Jeff's argument suffers from another problem. He criticizes California's court for assuming that homosexuality is immutable, and describes the research surrounding the issue as "contested science." This simply isn't true. There is, to be sure, plenty of contested science surrounding the question of why people are gay. What is the role of genetic factors? How do they work? Do genetic factors interact with environmental ones, and, if so, how? Is the process the same for gay men and lesbians, or different? How does bisexuality fit into the picture? And so on. What is not contested at this point--except by religious fanatics and bigots--is whether gay men and lesbians can change their sexual orientation. Yes, there are some people who persist in believing it. But there is also a swath of the population that believes in UFOs. I would hope our legal system would take neither view seriously.

Last point: What happened yesterday in California was, first and foremost, a wonderful moment.

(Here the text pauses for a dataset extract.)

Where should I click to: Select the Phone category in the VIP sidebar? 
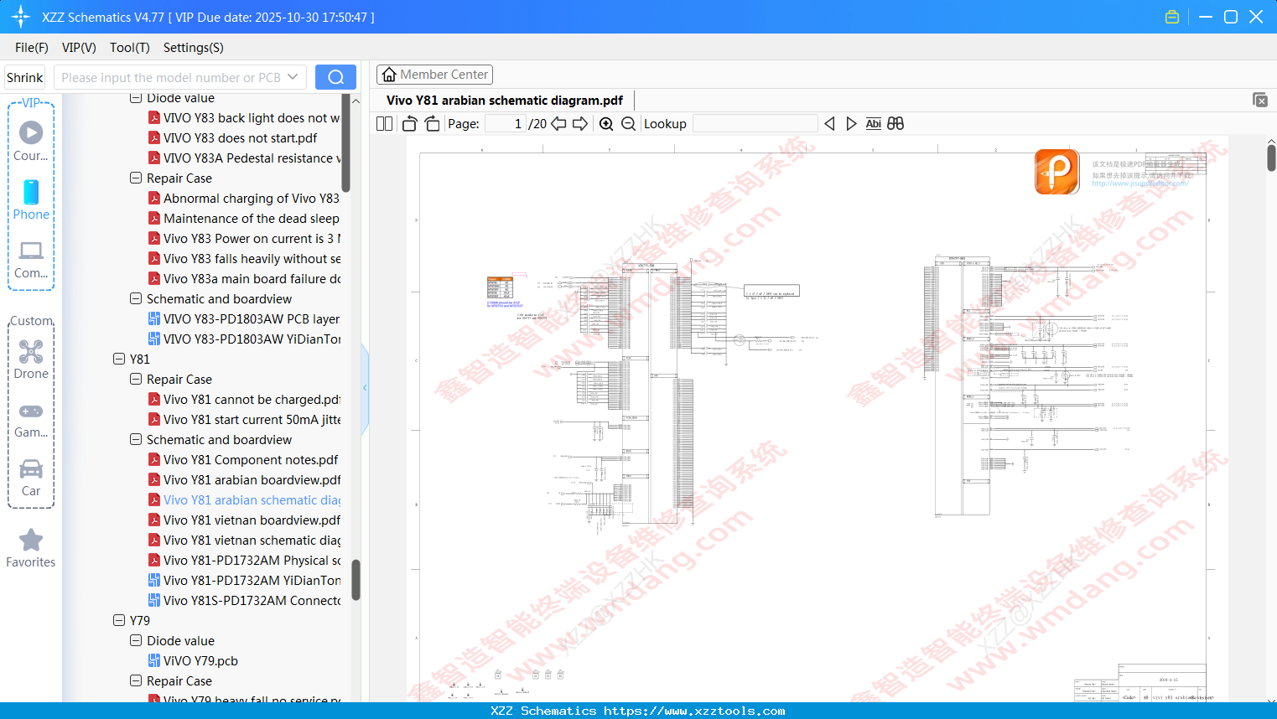tap(31, 193)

When I saw the news, my heart leapt, and I was not alone. Progress does not always happen perfectly in a democracy. Sometimes it happens at the behest of courts, sometimes at the initiative of legislators, sometimes thanks to the work of governors or presidents or even faceless bureaucrats. The point is, if we demand that progress only happen in certain ways, then we set ourselves up for a situation in which progress becomes impossible. I concede that there are sometimes costs when judges impose progress; and, though I am not a legal scholar, I do think that Jeff's philosophy of liberal judicial minimalism carries a lot of intellectual force. At the same time, against the undeniable appeals of this philosophy, you have to balance another concern: the very real aspirations of millions of gays and lesbians to live their lives fully as first-class citizens--not in some theoretical, distant day to come, when the maddeningly slow work of legislators and governors finally delivers the outcome via means that we might regard as ever so slightly more democratic, but now. What happened in California yesterday was that judges played a role in nudging forward a day that was going to come anyway. The only difference is that now it comes sooner. How can this not be something to celebrate?